The arrival of AES encryption
Since DES was no longer reliable, the U.S once again set out in search of new standard encryption they could adopt. This time, the duration of search and evaluation of existing encryptions was put at five years.
In 2001, the good news arrived. TheNational Institute of Standards and Technology (NIST) proclaimed it had made a suitable selection.
The encryption chosen was a tool developed by Belgium cryptographers Joan Daemen and Vincent Rijmen. It was a subset of the Rijndael block cipher, which has key sizes 128-bits, 192-bits, and 256-bits along with 128-bits block size.
Finally, after much testing, the U.S government in May 2002 approved AES as the federal government’s standard encryption; and before long other countries adopted it as its standard encryption algorithm too.
Why was Rijndael block Cipher selected for AES?
Encryptions always involve give and take. Although, it’s possible to have encryption that is more secure than AES. However, it would have little practicability given the long duration for it to encrypt and decrypt. The RSA cipher addresses this problem without compromising on the effectiveness of encryption.
In essence, the National Institute of Standards and Technology chose this cipher because of its overall ability, including its excellent performance on hardware, software and its increased safety and ease of implementation.
How does AES encryption work?
Understanding encryption algorithms, especially the more complicated ones like AES, isn’t easy. As you would expect from any computing program, AES also involves lots of maths revolving around binary codes (lots of 0’s and 1’s) that would be hard to explain.
Nonetheless, to make things easy, here is a simpler (or maybe rudimentary) explanation of the general processes that constitute the AES functionality. I hope this will surely let you have an idea of how the actual encryption takes place on computers.
1. Divide information into blocks
Note that AES is a block cipher and not a stream cipher. Here, the first action point is that plaintexts (information for encryption) are divided into blocks of bits rather than bit-by-bit.
AES has a 128-bits block size. Hence, it divides the information into 4 x 4 columns of 16 bytes (a byte contains eight bits. Hence, 16 multiplied by 8 equals 128).
For example, if you have a message that says, “get me some water, please.” The initial block will look something like this:
| g | m | 0 | w |
| e | e | m | a |
| t | e | t | |
| s | e |
You can see this block doesn’t include the entire message. That’s because the part until “wate” has filled up the first block. So, the rest of the message (from the “r” of “water”) will constitute the second block. The blocks will continue to add up until your message is complete.
Since this is just an example explaining the basic concept, let’s focus only on the first block. The process explained below will apply to all the subsequent blocks as well. (If your curious to know what happens, you can take this as an exercise to encrypt the other blocks. That’ll surely be fun.)

— To do —
• 1. Summarize the text on AES encryption in two sentences.
• 2. In the text on AES encryption, turn the paragraph that begins "The encryption chosen was a tool" into a short bulleted list that keeps its main facts.
• 3. Copy the passage of the text on AES encryption between "Understanding encryption algorithms, especially" and "hard to explain.", inclusive.

— Given data —

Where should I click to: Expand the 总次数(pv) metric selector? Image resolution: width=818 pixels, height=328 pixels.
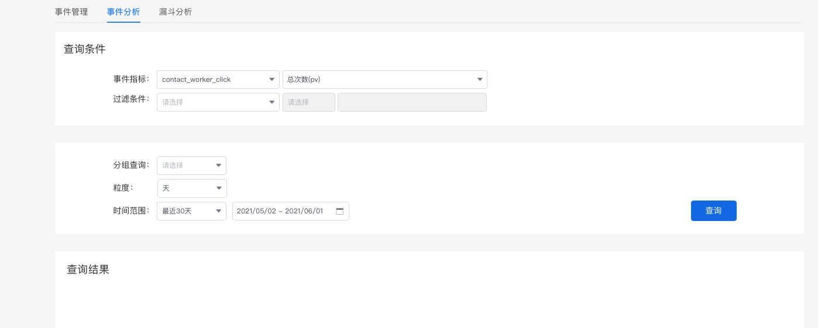pyautogui.click(x=385, y=80)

— Full solutions —
• 1. After DES stopped being reliable, the U.S. searched for a new standard encryption, and in 2001 NIST selected a subset of the Rijndael block cipher developed by Joan Daemen and Vincent Rijmen, which the government approved as AES in May 2002. NIST chose it for its overall ability, including its performance on hardware and software, its safety, and its ease of implementation, and AES works by first dividing plaintext into 128-bit blocks of 16 bytes arranged in 4 x 4 columns.

• 2.
- Developed by cryptographers Joan Daemen and Vincent Rijmen of Belgium
- A subset of the Rijndael block cipher
- Key sizes: 128, 192, and 256 bits
- Block size: 128 bits

• 3.
Understanding encryption algorithms, especially the more complicated ones like AES, isn’t easy. As you would expect from any computing program, AES also involves lots of maths revolving around binary codes (lots of 0’s and 1’s) that would be hard to explain.